There is no assurance that we will be successful in identifying or consummating any suitable acquisitions or business combinations and, if we do complete an acquisition, there is no assurance that it will be successful in enhancing our business or our financial condition. We face significant competition for acquisition and business combination opportunities, which may inhibit our ability to complete suitable transactions or increase the cost we must pay. Acquisitions or business combinations could divert a substantial amount of our management time and may be difficult for us to integrate. We may issue additional shares of common stock or other securities in connection with one or more acquisitions or business combinations, which may dilute the interest of our existing stockholders. Depending upon the size and number of any acquisitions or business combinations, we may also borrow money to fund acquisitions or to fund operations of our business. In that event, we would be subject to the risks normally associated with indebtedness, including the inability to service the debt or the dedication of a significant amount of cash flow to service the debt, limits on our ability to secure future financing and the imposition of various covenants, including restrictions on our operations.
Volatility in global credit markets may impact our ability to obtain financing to fund acquisitions or business combinations.
Our ability to consummate an acquisition or business combination may be largely dependent on our ability to obtain debt or equity financing. The current global economic and financial market conditions, including severe disruptions in the credit markets and the potential for a significant and prolonged global economic recession, may impact our ability to raise equity capital or to obtain sufficient credit to finance an acquisition until the conditions become more favorable.
The interests of the Harbinger Funds, our controlling stockholders, may conflict with interests of other stockholders.
The Harbinger Funds own more than 50% of our combined voting power and, because of this, exercise a controlling influence over our business and affairs and have the power to determine all matters submitted to a vote of our stockholders, including the election of directors, the removal of directors, and approval of significant corporate transactions such as amendments to our certificate of incorporation, mergers and the sale of all or substantially all of our assets. Moreover, a majority of the members of our board of directors were nominated by and are affiliated with or employed by the Harbinger Funds and their affiliates. The Harbinger Funds could cause corporate actions to be taken even if the interests of these entities conflict with or are not aligned with the interests or plans of our other stockholders. This concentration of voting power could have the effect of deterring or preventing a change in control of our company that might otherwise be beneficial to our stockholders.

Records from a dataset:

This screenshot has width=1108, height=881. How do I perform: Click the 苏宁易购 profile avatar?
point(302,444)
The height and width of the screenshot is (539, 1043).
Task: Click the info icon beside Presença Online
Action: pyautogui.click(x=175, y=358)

* **Requests**:
a: Write out the part of the risk factors text above the records starting at "Volatility in global" and ending at "become more favorable.".
b: Rewrite the paragraph of the risk factors text that begins "The Harbinger Funds own more than 50%" as a short bulleted list that keeps its main facts.

* **Solution set**:
a:
Volatility in global credit markets may impact our ability to obtain financing to fund acquisitions or business combinations.
Our ability to consummate an acquisition or business combination may be largely dependent on our ability to obtain debt or equity financing. The current global economic and financial market conditions, including severe disruptions in the credit markets and the potential for a significant and prolonged global economic recession, may impact our ability to raise equity capital or to obtain sufficient credit to finance an acquisition until the conditions become more favorable.

b:
- The Harbinger Funds hold more than 50% of the combined voting power, giving them controlling influence over the company's business and affairs.
- They can decide every matter put to a stockholder vote, including electing and removing directors and approving major transactions such as charter amendments, mergers and the sale of all or substantially all assets.
- Most board members were nominated by the Harbinger Funds and are affiliated with or employed by them or their affiliates.
- The Harbinger Funds could cause corporate actions even when their interests conflict with, or are not aligned with, those of other stockholders.
- This concentration of voting power could deter or prevent a change in control that might benefit stockholders.